DIRECTIONS:
a: According to the news report on the Rwandan rebels, after how many months will the FDLR's progress toward disarming be reviewed?
b: Carry on the news report about the Rwandan rebels from where it stops.
start TEXT PROVIDED
African nations give Rwandan rebels six months to disarm
LUANDA/KINSHASA, July 3 (Reuters) – African nations have agreed to suspend military operations for six months against Congo-based Rwandan rebels in order to give them more time to lay down their arms, regional government officials said.
The FDLR rebels, composed in part of former soldiers and Hutu militia responsible for killing some 800,000 Tutsis and moderate Hutus during Rwanda’s 1994 genocide, announced in April that they would disarm. Some fighters began doing so in May.
The suspension was announced after a meeting in Angola on Wednesday of foreign ministers from a regional bloc including Angola, Burundi, Central African Republic, Republic of Congo, DRC, Kenya, Uganda, Rwanda, South Sudan, Sudan, Tanzania and Zambia.
“The results of this surrender (of FDLR arms) are not sufficient…but still the member states deemed that as acceptable,” Angola’s Foreign Minister Georges Chikoti told national news agency Angop. He said the FDLR’s progress towards disarming would be reviewed after three months.
end TEXT PROVIDED
start STORED DATA
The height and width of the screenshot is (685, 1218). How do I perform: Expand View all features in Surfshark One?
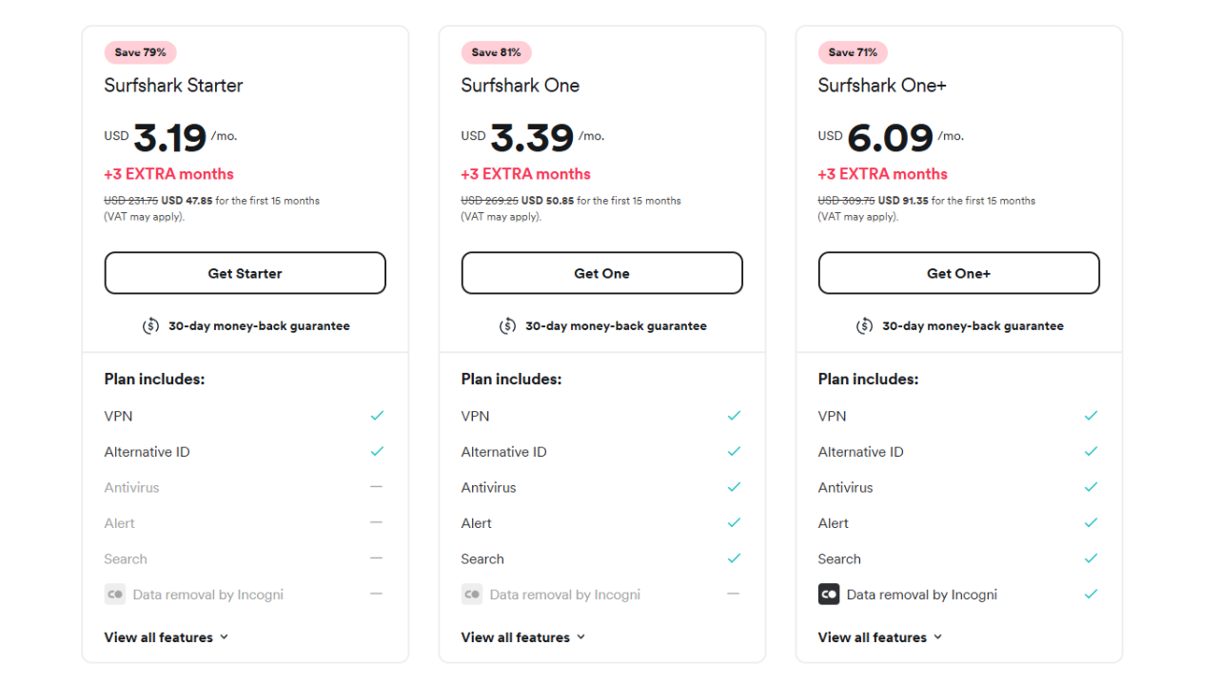coord(523,637)
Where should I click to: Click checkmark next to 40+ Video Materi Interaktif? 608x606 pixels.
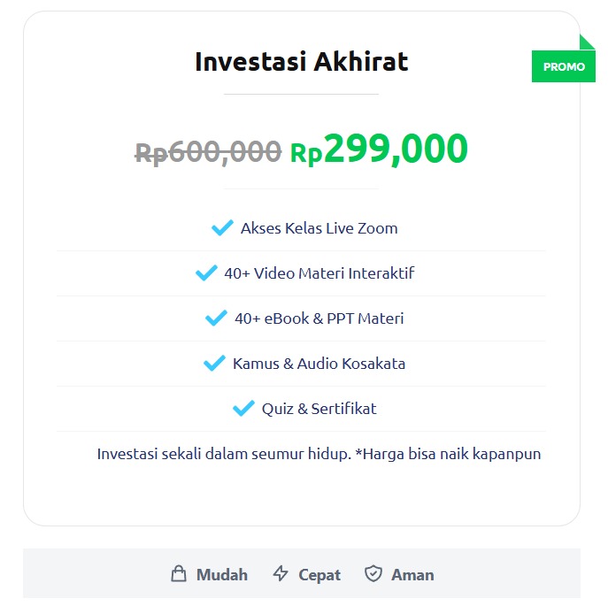(x=206, y=273)
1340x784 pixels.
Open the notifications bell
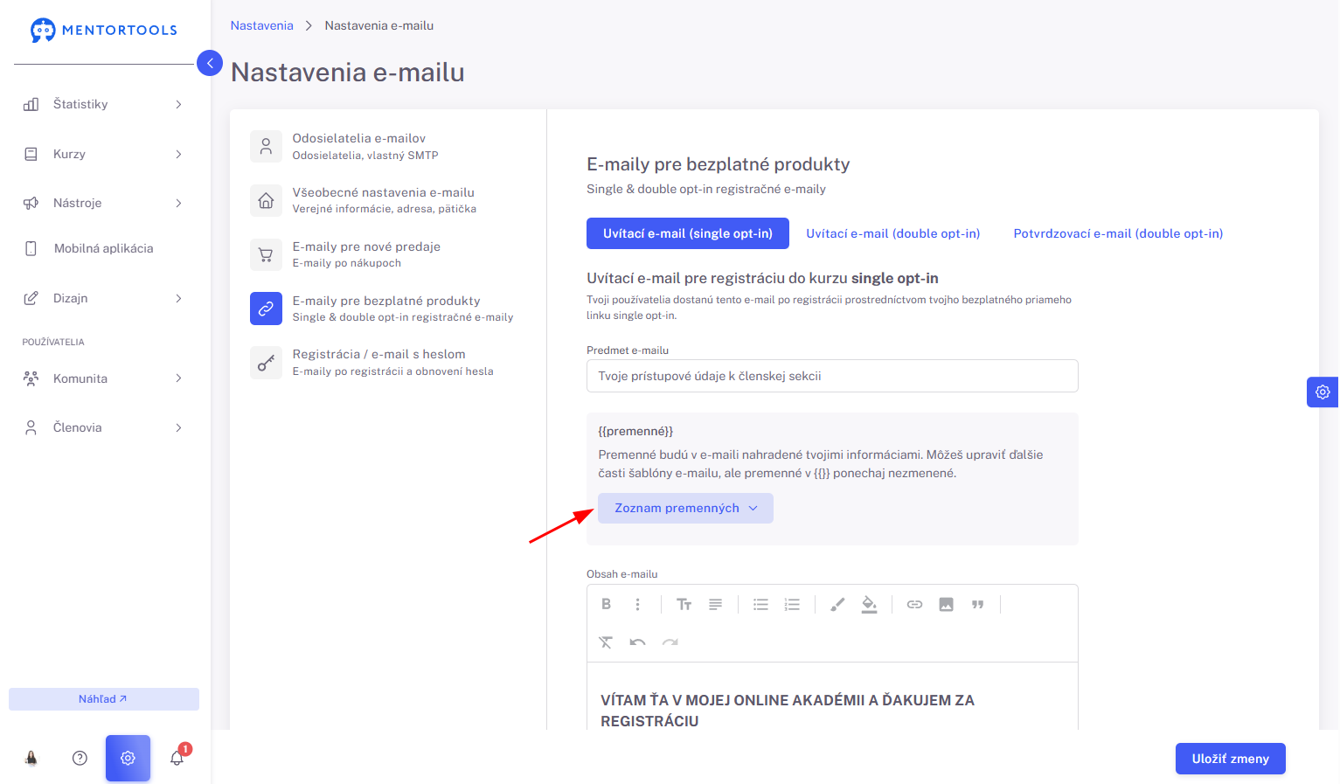pos(177,758)
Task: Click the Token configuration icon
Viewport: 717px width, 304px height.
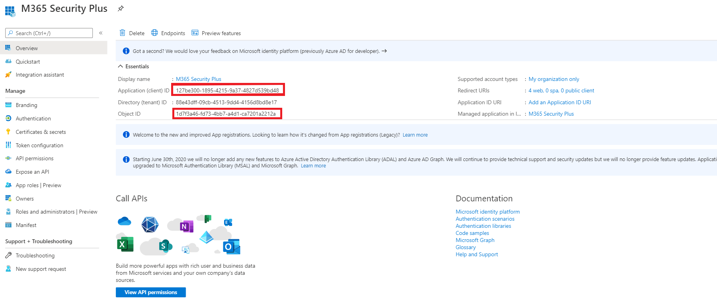Action: pos(8,145)
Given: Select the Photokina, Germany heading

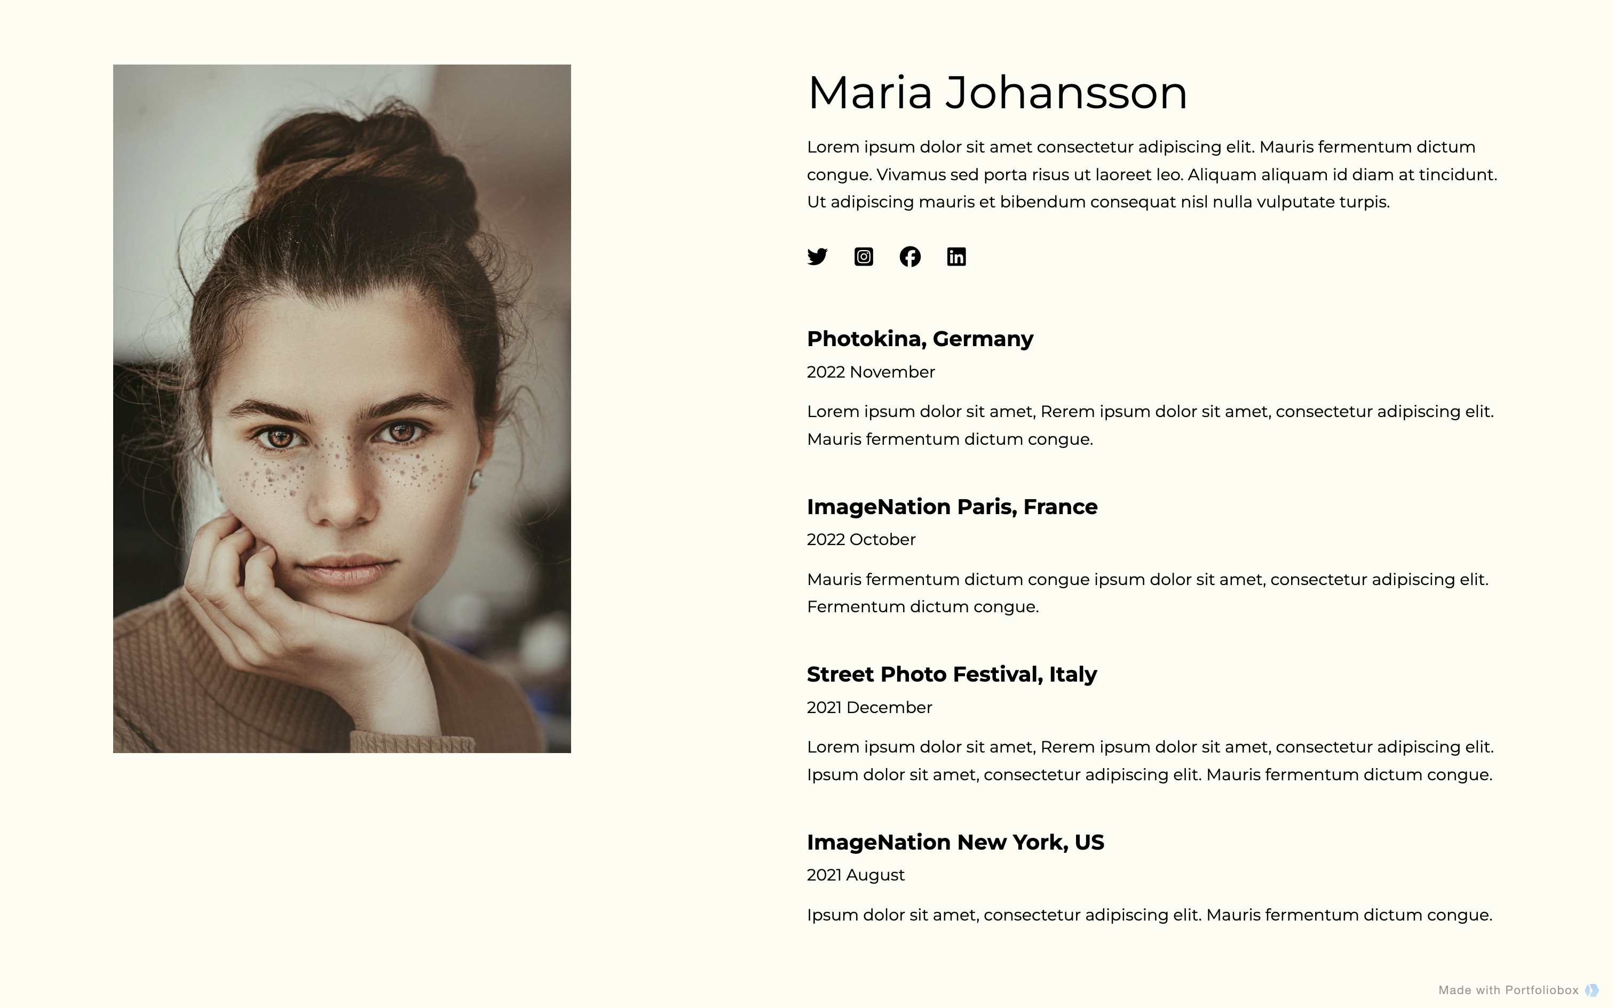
end STORED DATA
THE RESULTS:
a: After three months.

b:
The FDLR and previous incarnations of the group, whose full name is the Democratic Forces for the Liberation of Rwanda, have operated in Congo’s eastern borderlands since they fled Rwanda following the genocide. They are regularly accused of human rights abuses, including civilian massacres.
PRETEXT FOR INTERVENTION
Their presence along the border has also served as a pretext for Rwandan military interventions in Congo, helping fuel conflict there since the mid-1990s.
Last year, bolstered by a special brigade with a robust mandate to carry out offensive operations, Congo’s U.N. mission, MONUSCO, launched a military campaign against the remaining armed groups operating in the mineral-rich east.
The mission was not immediately available to comment on whether it would also suspend operations against the FDLR.
Congolese government spokesman Lambert Mende said the country’s army would honour the suspension of operations, but it would be ready to act if the FDLR did not live up to its pledges.
“Of course there will be no military operations during the six-month period,” he said. “The military option remains on the table if the FDLR does not show concrete signs of their disarmament within a reasonable period.”
Over 25,000 FDLR fighters have demobilised since 2002, but those numbers have slowed to a trickle in recent years. The estimated 2,000 remaining rebels have hidden among communities in Congo’s dense forests. (Writing by Joe Bavier; Editing by Mark Trevelyan)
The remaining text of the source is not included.